Su vida, dice, “está entrelazada en un solo tejido que son mis novelas”.
Agrega que quien siga la pista va a ver mucho de ella en sus obras.
Enfatiza que “a pesar de ser tan pública soy bastante privada. Tengo amigos, pero los amigos íntimos muy pocos, amigos fieles, muchos. Eso creo.”
Casada con Carl hace 52 años, tienen dos hijos: María Gabriela y Walter.
Rosa María Britton, ginecóloga y oncóloga de reconocida trayectoria, también ha descollado en las letras y quizás le habría ido bien como cantante o bailarina, ya que según dijo “en mis tiempos era una gran bailadora” y “Soy Messo Soprano. Tengo una voz muy fuerte. Toqué muy bien el piano y la guitarra hasta que los dedos me lo permitieron, y cantaba más o menos bien. Cantaba en el Coro de la Ópera de Cuba, cuando era estudiante”.
Si la vista y la mente le acompañan, cuando se jubile, se dedicará de lleno a escribir.

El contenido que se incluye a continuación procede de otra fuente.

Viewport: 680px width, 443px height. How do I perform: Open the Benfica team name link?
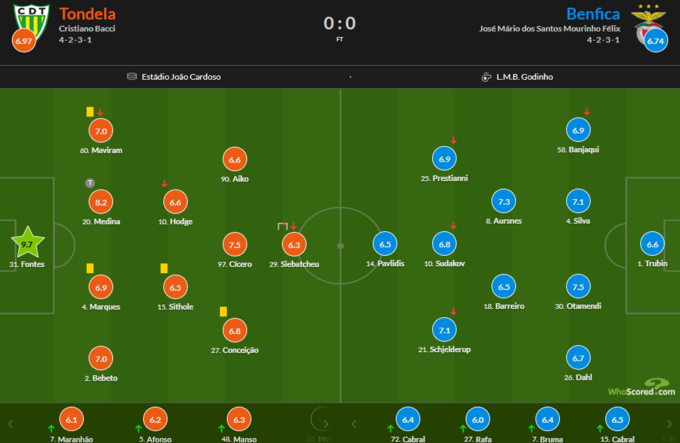(x=593, y=14)
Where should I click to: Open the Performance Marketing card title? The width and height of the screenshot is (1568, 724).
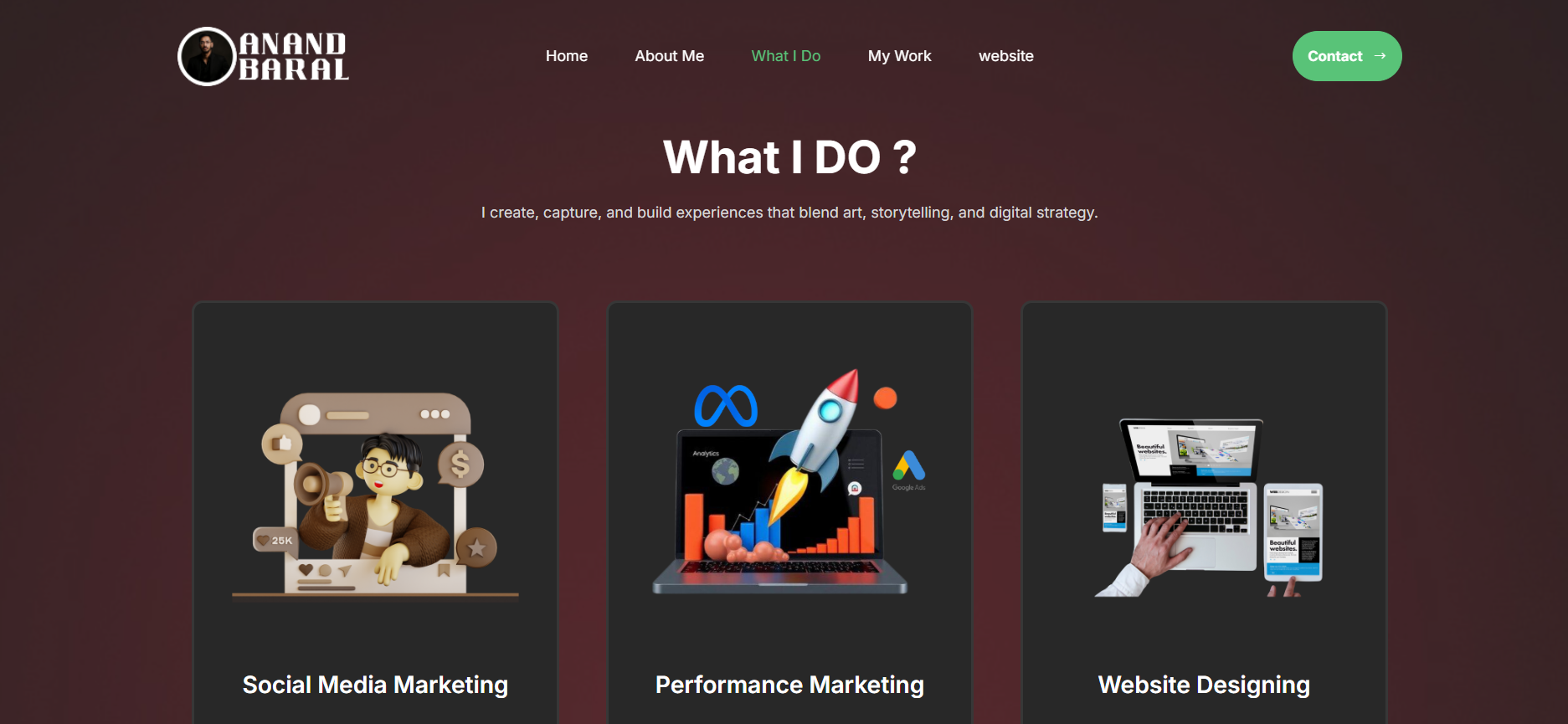tap(789, 685)
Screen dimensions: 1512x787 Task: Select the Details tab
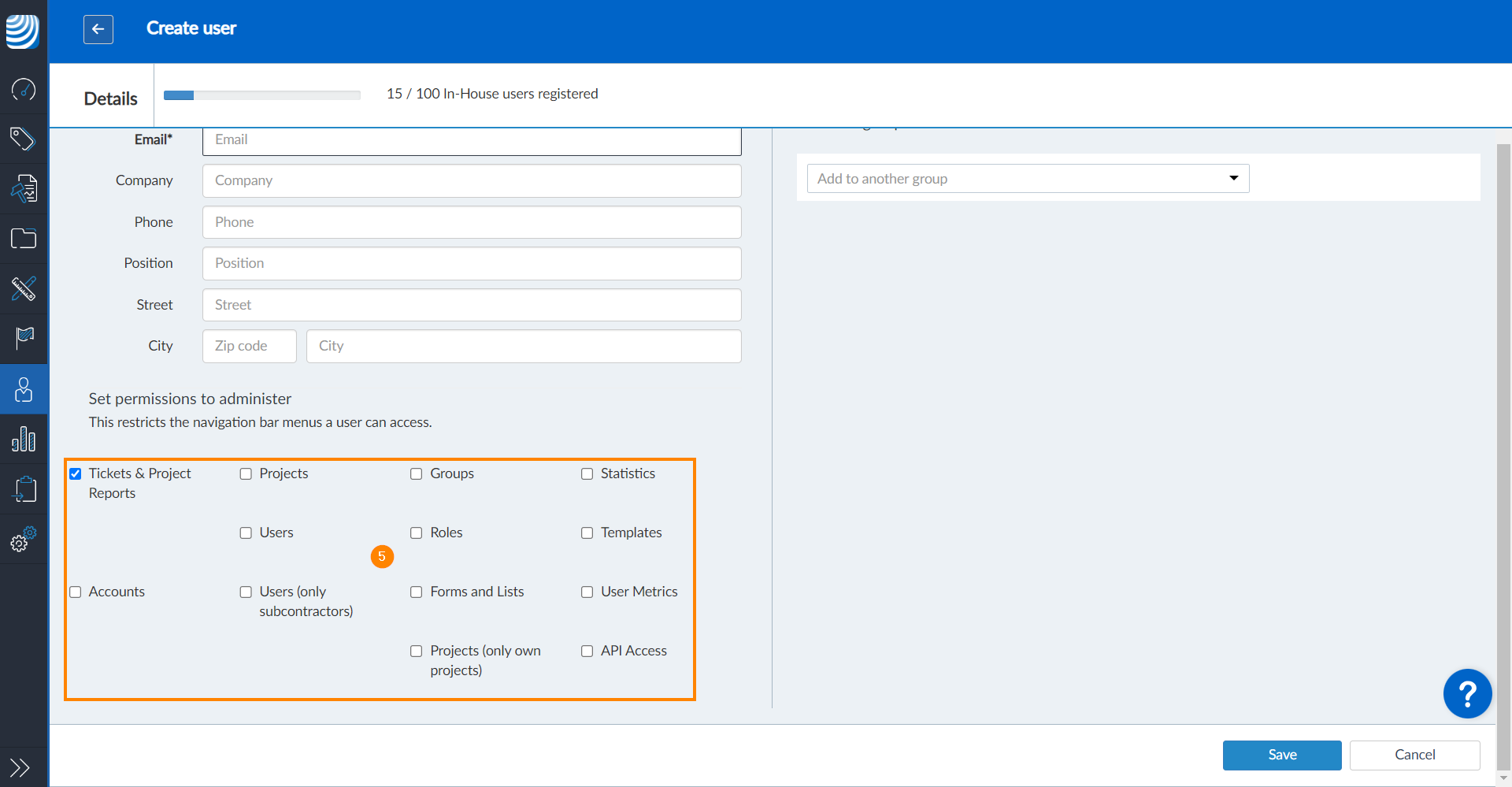point(110,98)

“Si la vista me acompaña, digo, pero aun sin ella lo haría, porque, Borges escribía y estaba ciego”, aclara.
Sobre “El Señor de las lluvias y el viento” (Punto y Aparte, 1984), que ha sido editado más de diez veces y en la V Feria del Libro celebra esta semana en ATLAPA los 25 años de haber visto la luz por vez primera, este jueves 20 de agosto, a las 4:00 p.m., en el Salón Boquete, nos dijo que nació en Panamá, al día siguiente que “El ataúd de uso”.
La idea de escribirlo surgió en el hospital. El título, en el Corredor Sur, un día lleno de nubarrones y gaviotas que revoloteaban presagiando la tormenta.
“El Señor de las lluvias y el viento” es la segunda novela de Rosa María Britton, quien tiene en su carrera literaria 14 obras. Escribirlo le tomó entre siete y ocho meses.
“Escribía como enajenada y exactamente todo como está en la novela. Cada capítulo es de una época distinta y con un personaje distinto. Todos los personajes, excepto el curandero, existieron”.
Una anciana de Chitré le dio una cátedra. Le fue diciendo cómo usan cada hierba para curar todo tipo de males.